We live in a world where almost everyone’s dreams are sponsored by loans from a financial institution. Even countries have to take loans sometimes, especially when big projects are in view. However, not all loans will suit the purpose or project you are trying to fund. For example, bridging loans are mostly suitable for investors who have another source of funds underway.
The term may be new to many, simply because it’s not the most common loan type on the block. However, it’s a convenient choice for investors who need quick financial aid for emergency projects. To help you make more informed decisions, here’s what to expect when applying for a bridging loan.
1. What is a bridging loan?
A bridging loan is a short-term or investment finance that can help fund an immediate business need. It mostly helps property investors purchase or renovate homes with adequate funds before selling them. However, bridging loans are not limited to such investors – they can serve as funding for other business ventures as well.

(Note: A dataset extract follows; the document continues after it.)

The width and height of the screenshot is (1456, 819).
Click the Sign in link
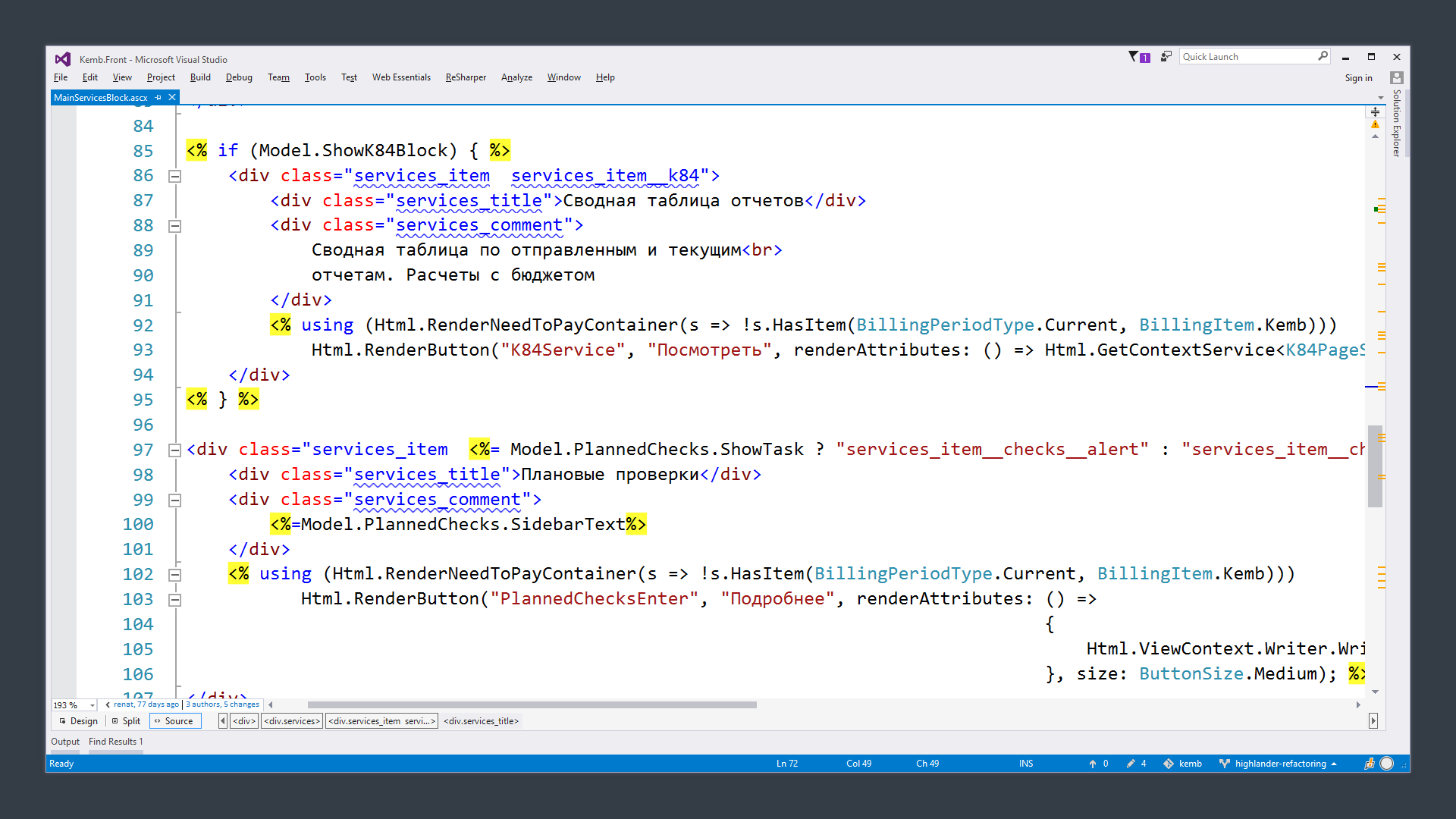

2. What’s the lifespan of such loans?
Bridge loans were designed to cater to short-term or emergency projects. They aren’t the type of loans to consider when funding a 12-year project. Because of how ready-to-use these loans are, they usually range from a month to about 24 months. However, most bridging loan finance lenders would prefer nothing more than a year.
Besides, taking short-term loans for more than 6 months could prove to be quite expensive. It’s advisable not to replace a bridging loan for a longer-term finance option simply because of the fast payout. Attempting this may lead to avoidable penalties,extra charges or default.
3. What are the requirements for bridging loans?
One of the major things a bridging loan lender will want to know is the purpose of the loan. That means it’s important to have a clear plan or reason for taking out such loans. Here’s the reason, bridging loans are usually paid back from incoming funds. For example, a homeowner who is adamant about buying a new home before selling the old one would have to consider two things.
The reasonable timing the old home can be sold at, and the amount that will be generated from this sale. There will also need to be some kind of security either on the old home or another commercial property/land. The homeowner will be required to provide an in-depth explanation on how soon they intend to redeem the loan.
In other cases, repayment can be funded from an expected large payout, money owed to you, or the proceeds from another investment. However, it’s crucial to always set up a plan B when taking out short-term loans to ensure your exit strategy is solid.
4. Who offers bridging loans
Due to the nature of these loans, most high-ranking banks may not readily offer bridging loans. It’s better to look to reliable lenders who specialize in short-term loans. After that, you will undergo a short yet thorough process from the loan application to due valuation, an underwriting process, and then the legal work.